(Stored records)
[Start of Attachment]
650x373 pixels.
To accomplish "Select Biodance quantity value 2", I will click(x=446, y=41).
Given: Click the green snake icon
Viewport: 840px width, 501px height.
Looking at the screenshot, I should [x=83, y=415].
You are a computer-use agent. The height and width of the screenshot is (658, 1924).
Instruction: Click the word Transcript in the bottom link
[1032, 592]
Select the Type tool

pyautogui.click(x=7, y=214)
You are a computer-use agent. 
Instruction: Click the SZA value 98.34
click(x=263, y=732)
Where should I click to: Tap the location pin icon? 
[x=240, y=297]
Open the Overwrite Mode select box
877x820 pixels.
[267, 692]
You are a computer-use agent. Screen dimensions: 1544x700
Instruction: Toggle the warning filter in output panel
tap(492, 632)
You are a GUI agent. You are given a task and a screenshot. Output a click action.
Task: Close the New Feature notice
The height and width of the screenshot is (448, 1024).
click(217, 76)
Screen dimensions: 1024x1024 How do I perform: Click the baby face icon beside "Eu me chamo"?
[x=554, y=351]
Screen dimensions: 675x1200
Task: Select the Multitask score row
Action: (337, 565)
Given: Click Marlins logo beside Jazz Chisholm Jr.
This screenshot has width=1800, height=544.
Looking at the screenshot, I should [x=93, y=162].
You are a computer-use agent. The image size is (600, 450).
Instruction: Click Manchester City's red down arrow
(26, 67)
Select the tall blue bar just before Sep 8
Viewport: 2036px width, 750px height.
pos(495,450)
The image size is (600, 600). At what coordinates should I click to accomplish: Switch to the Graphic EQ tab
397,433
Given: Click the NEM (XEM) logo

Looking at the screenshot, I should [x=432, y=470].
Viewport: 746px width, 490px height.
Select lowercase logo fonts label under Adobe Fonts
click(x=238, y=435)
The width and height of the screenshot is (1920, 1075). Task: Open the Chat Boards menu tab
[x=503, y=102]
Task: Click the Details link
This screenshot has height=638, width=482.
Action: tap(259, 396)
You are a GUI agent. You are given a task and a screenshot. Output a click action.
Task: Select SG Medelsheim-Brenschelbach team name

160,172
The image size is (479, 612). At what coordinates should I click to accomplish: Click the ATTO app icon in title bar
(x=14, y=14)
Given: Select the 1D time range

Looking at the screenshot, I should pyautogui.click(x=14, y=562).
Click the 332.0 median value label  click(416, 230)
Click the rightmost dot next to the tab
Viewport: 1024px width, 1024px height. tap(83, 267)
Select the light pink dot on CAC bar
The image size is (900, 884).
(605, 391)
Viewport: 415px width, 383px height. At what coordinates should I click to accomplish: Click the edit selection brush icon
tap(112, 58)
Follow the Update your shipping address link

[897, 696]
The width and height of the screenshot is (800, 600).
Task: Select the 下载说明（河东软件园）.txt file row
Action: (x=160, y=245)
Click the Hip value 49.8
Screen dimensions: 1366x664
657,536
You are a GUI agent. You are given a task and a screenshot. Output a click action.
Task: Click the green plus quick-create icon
[End of Attachment]
Among the records above, find each line holding "green" and list it.

Solved exercise:
Given: Click the green snake icon
Task: Click the green plus quick-create icon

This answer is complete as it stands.